(Source data)
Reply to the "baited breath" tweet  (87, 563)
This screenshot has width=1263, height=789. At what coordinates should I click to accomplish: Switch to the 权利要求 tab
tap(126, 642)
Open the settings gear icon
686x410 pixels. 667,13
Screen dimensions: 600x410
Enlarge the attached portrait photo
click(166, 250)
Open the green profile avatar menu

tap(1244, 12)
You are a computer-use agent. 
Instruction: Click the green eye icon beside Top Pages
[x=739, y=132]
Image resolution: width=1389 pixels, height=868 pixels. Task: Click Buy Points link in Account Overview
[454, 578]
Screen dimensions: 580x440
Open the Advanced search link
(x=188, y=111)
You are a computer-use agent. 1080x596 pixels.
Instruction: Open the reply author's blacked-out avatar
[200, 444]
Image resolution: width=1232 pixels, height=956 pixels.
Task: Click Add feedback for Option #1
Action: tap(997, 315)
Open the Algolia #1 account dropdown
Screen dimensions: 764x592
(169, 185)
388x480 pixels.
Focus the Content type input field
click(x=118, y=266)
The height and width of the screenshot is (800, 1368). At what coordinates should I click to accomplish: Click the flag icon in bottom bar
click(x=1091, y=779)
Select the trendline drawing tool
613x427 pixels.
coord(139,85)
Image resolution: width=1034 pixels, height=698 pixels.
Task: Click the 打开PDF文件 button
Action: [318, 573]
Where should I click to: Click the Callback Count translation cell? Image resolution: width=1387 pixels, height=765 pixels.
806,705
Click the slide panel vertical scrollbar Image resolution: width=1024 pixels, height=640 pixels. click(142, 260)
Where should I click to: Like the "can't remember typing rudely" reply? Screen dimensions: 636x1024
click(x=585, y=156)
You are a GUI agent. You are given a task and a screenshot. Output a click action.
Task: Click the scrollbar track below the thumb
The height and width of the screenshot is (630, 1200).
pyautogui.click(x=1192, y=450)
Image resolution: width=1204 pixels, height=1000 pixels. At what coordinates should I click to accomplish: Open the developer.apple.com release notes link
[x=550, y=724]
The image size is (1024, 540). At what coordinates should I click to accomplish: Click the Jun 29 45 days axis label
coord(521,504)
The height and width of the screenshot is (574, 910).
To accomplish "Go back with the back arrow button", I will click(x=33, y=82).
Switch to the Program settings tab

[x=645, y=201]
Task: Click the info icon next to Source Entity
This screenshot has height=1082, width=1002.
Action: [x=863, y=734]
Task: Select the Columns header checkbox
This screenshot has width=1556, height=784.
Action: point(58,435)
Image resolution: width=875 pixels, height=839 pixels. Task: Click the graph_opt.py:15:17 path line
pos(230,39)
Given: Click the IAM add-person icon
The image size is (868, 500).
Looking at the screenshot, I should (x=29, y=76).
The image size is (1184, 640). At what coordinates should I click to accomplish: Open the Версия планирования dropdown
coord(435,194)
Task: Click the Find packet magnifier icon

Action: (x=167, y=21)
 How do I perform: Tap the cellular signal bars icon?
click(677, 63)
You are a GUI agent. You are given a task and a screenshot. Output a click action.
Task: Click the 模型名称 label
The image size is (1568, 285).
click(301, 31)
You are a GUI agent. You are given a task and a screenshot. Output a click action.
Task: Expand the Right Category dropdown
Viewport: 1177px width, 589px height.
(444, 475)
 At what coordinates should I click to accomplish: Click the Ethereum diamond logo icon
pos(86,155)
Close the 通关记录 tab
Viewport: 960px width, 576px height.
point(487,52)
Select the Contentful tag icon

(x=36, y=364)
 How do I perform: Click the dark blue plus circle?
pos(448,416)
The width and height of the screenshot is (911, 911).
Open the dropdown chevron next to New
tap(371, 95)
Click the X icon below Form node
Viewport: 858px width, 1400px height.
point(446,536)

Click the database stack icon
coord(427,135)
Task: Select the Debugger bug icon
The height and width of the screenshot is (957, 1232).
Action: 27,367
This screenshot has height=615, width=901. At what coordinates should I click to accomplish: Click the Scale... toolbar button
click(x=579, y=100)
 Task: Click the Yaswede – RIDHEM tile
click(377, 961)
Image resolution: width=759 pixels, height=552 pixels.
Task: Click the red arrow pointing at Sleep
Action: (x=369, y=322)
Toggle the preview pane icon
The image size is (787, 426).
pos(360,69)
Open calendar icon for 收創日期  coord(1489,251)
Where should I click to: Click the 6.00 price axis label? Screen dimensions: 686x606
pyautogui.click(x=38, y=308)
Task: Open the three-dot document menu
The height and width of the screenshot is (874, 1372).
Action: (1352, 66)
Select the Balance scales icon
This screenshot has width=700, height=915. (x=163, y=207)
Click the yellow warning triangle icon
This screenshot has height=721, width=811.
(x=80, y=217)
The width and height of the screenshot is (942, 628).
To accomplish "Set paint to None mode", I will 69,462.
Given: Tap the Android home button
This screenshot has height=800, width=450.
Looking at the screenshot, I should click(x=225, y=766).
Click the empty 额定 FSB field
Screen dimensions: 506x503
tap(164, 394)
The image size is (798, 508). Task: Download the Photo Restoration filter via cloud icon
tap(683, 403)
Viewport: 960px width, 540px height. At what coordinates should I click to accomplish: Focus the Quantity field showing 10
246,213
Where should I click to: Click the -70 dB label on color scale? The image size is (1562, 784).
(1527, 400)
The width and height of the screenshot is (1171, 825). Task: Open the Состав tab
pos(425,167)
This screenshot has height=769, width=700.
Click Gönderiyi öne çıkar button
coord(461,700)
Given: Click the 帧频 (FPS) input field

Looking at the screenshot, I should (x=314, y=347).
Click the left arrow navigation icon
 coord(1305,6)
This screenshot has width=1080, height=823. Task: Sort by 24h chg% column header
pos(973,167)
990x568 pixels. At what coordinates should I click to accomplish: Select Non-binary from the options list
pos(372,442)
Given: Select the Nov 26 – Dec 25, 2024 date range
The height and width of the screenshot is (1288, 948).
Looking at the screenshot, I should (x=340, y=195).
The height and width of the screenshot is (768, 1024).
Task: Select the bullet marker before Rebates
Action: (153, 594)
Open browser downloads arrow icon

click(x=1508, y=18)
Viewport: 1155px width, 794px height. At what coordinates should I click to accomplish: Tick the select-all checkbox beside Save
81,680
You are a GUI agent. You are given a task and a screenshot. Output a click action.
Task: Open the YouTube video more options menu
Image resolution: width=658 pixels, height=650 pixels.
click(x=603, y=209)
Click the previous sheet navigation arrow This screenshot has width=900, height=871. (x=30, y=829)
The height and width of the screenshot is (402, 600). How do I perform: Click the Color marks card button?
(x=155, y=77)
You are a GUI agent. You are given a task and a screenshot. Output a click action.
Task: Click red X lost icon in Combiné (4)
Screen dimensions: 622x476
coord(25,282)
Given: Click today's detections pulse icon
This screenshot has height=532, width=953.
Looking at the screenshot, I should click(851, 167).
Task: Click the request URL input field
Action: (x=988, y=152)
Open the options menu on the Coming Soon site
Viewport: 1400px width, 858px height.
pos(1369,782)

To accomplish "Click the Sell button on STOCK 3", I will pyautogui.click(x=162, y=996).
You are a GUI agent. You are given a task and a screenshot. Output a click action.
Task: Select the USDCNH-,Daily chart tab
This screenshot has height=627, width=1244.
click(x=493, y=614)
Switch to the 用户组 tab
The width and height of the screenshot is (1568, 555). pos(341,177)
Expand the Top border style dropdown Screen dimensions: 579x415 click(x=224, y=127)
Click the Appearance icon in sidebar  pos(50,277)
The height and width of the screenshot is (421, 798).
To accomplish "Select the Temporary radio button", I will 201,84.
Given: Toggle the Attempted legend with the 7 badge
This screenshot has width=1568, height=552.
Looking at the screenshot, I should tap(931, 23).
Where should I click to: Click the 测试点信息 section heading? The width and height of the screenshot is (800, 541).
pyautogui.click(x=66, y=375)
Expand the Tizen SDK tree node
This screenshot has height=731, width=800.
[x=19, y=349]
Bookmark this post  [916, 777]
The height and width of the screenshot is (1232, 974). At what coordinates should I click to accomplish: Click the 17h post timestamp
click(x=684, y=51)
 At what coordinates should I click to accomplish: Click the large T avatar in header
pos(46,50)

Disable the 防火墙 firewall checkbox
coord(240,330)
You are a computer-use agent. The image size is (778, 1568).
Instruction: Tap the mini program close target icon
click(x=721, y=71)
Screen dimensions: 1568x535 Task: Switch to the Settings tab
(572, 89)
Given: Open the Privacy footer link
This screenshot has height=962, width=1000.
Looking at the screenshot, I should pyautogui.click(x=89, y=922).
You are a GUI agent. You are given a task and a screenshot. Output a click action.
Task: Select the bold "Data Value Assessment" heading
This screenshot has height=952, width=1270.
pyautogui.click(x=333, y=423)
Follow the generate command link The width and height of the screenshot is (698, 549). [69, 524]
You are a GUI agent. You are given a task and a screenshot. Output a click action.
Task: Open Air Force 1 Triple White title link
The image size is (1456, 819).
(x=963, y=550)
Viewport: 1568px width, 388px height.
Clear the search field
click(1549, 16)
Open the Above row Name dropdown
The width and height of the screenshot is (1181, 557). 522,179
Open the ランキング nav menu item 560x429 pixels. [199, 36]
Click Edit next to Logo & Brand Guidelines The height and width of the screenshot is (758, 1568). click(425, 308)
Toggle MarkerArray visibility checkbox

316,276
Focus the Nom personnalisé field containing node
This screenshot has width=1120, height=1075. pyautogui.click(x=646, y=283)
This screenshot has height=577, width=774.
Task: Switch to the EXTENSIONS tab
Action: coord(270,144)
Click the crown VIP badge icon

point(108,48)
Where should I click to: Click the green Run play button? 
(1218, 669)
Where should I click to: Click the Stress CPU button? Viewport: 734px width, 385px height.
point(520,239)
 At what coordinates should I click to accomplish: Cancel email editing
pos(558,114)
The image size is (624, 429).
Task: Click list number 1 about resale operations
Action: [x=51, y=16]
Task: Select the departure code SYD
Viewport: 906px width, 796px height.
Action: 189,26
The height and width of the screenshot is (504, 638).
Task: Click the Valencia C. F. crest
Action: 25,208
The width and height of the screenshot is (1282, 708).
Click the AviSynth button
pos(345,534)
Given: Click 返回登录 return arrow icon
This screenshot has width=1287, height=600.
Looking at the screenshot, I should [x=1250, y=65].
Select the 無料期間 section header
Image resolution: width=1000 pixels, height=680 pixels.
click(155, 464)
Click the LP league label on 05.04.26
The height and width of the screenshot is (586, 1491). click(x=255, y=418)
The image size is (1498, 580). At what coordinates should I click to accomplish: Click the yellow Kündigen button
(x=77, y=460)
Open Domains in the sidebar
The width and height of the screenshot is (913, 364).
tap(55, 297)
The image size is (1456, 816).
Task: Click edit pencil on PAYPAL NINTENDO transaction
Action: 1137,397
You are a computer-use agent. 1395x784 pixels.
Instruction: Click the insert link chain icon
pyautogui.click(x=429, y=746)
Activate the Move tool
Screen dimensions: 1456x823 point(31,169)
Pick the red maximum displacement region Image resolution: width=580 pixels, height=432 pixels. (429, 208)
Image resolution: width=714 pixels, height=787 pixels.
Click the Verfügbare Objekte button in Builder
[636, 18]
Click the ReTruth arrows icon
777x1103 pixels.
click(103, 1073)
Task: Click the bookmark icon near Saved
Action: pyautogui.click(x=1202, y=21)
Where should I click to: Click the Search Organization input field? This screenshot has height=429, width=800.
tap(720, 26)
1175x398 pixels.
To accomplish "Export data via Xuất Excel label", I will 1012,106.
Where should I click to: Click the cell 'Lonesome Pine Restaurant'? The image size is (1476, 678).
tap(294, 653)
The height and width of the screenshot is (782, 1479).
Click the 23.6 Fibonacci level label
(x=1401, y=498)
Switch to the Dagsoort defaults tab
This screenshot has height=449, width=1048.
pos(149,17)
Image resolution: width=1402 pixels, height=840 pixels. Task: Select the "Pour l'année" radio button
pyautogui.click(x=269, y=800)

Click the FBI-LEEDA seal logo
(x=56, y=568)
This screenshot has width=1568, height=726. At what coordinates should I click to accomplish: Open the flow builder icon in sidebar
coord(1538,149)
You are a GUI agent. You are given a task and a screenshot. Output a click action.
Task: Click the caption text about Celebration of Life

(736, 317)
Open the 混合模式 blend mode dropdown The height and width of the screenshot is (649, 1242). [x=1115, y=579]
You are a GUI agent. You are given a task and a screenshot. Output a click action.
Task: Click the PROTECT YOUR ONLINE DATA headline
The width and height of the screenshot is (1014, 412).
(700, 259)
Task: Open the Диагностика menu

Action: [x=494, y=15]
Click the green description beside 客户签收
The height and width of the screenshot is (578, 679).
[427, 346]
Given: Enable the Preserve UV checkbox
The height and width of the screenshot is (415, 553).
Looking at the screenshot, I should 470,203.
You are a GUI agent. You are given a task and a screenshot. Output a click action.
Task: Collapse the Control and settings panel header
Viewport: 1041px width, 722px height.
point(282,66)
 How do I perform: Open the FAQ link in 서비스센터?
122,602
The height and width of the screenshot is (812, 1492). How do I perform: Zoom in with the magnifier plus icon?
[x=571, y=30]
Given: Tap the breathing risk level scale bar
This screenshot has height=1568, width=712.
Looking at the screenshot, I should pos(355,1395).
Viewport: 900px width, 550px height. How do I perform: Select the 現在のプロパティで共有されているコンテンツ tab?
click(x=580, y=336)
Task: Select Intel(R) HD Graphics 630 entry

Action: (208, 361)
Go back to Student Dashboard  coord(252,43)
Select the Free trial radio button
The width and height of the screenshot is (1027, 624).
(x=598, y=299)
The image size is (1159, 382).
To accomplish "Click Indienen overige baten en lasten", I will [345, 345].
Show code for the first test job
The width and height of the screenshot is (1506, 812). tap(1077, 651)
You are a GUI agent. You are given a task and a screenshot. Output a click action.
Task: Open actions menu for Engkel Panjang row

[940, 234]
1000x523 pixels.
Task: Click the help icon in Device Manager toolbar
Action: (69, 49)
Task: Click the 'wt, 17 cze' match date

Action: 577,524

> **Task item**
Write down again, exactly as given, only the lines above that fall from the line with "Viewport: 960px width, 540px" to the line with "Given: Click today's detections pulse icon", inclusive.

> **Written answer**
Viewport: 960px width, 540px height. At what coordinates should I click to accomplish: Focus the Quantity field showing 10
246,213
Where should I click to: Click the -70 dB label on color scale? The image size is (1562, 784).
(1527, 400)
The width and height of the screenshot is (1171, 825). Task: Open the Состав tab
pos(425,167)
This screenshot has height=769, width=700.
Click Gönderiyi öne çıkar button
coord(461,700)
Given: Click the 帧频 (FPS) input field

Looking at the screenshot, I should (x=314, y=347).
Click the left arrow navigation icon
 coord(1305,6)
This screenshot has width=1080, height=823. Task: Sort by 24h chg% column header
pos(973,167)
990x568 pixels. At what coordinates should I click to accomplish: Select Non-binary from the options list
pos(372,442)
Given: Select the Nov 26 – Dec 25, 2024 date range
The height and width of the screenshot is (1288, 948).
Looking at the screenshot, I should (x=340, y=195).
The height and width of the screenshot is (768, 1024).
Task: Select the bullet marker before Rebates
Action: (153, 594)
Open browser downloads arrow icon

click(x=1508, y=18)
Viewport: 1155px width, 794px height. At what coordinates should I click to accomplish: Tick the select-all checkbox beside Save
81,680
You are a GUI agent. You are given a task and a screenshot. Output a click action.
Task: Open the YouTube video more options menu
Image resolution: width=658 pixels, height=650 pixels.
click(x=603, y=209)
Click the previous sheet navigation arrow This screenshot has width=900, height=871. (x=30, y=829)
The height and width of the screenshot is (402, 600). How do I perform: Click the Color marks card button?
(x=155, y=77)
You are a GUI agent. You are given a task and a screenshot. Output a click action.
Task: Click red X lost icon in Combiné (4)
Screen dimensions: 622x476
coord(25,282)
Given: Click today's detections pulse icon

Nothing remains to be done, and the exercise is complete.